Plato wrote a great many books and we are blessed with all of them. You can read his ideas about justice in Republic, piety in Euthyphro, or the natural world in Timaeus. Plato wrote carefully and most of his dialogs are masterpieces of Greek prose. The Menexenus proves Plato could parody bad writing when he wanted to do so. By the living jingo, there is some bad speech making in that dialog!
As a youngling assigned to write an undergraduate paper on Plato, I noted a contradiction between his use of a term in one dialog with his use in another. “Ha!,” I cried for there is no easier undergraduate paper to write than the critique.
On Reading Plato
I should have paused and wondered: “Why have I spotted this error so easily? What do the experts say?” Better I should have realized three basic facts:
- Plato did not write in English. I was reading him in translation and two different translators had worked on the two dialogs.
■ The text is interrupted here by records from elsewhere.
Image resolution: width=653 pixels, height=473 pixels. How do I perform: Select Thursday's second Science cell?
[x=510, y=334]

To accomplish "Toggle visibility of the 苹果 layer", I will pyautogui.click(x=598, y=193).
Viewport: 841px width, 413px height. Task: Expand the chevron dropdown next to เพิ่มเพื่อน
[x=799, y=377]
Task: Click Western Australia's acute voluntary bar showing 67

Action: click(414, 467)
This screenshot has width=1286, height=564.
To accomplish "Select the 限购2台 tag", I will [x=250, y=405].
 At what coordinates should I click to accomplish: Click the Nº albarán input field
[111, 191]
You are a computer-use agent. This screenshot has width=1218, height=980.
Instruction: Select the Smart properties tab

- Each Platonic dialog is a whole. Plato does not appear as a character in his own dialogs so attributing anyone’s views to Plato himself is complicated.
- Each dialog might develop a specialized use of a particular term. Plato’s character Timaeus uses “soul” differently (as a term) in one dialog!
All that was pretty basic and my professor helped me see the errors I was making. In addition, I was failing to treat the author (Plat0) charitably. I was reading for errors, not meaning. Instead of beginning sympathetic, my goal to write a paper was causing me to read with hostility.
On Reading the Bible
Oddly, one sees the same problems in reading books in bad Christian apologetics and much Internet atheism.* The worst cases I see are the “contradiction mongers” who create lists of Biblical contradictions. Some of these are real puzzles for thoughtful Christians, but many are versions of my undergraduate errors in reasoning. Recall these three indisputable facts about the collection of texts that make up the Christian Bible:
- The Bible was not written in English, none of it. Most was written in Hebrew and Greek. The Hebrew portions were written over hundreds of years, so the language developed over time. If the critic is reading an English translation (and this kind of critics always is), then even in the same Bible, different translators (or committees of translators) may have worked on each book.
- Each Biblical book is a whole and first must be understood for the message it is conveying before a “harmony” or contradiction can be found. God rarely appears as a character in any book or speaks directly. The message of the author or characters in the book must be understood in context.
- Each book may develop a specialized use of a particular term that will be translated to the same (or similar) English word.
Imagine finding a “contradiction” between the message of a wisdom book that reflects on life such as Ecclesiastes and a letter written by a rabbi in Greek centuries later based solely on the same terms or words occurring in an English translation.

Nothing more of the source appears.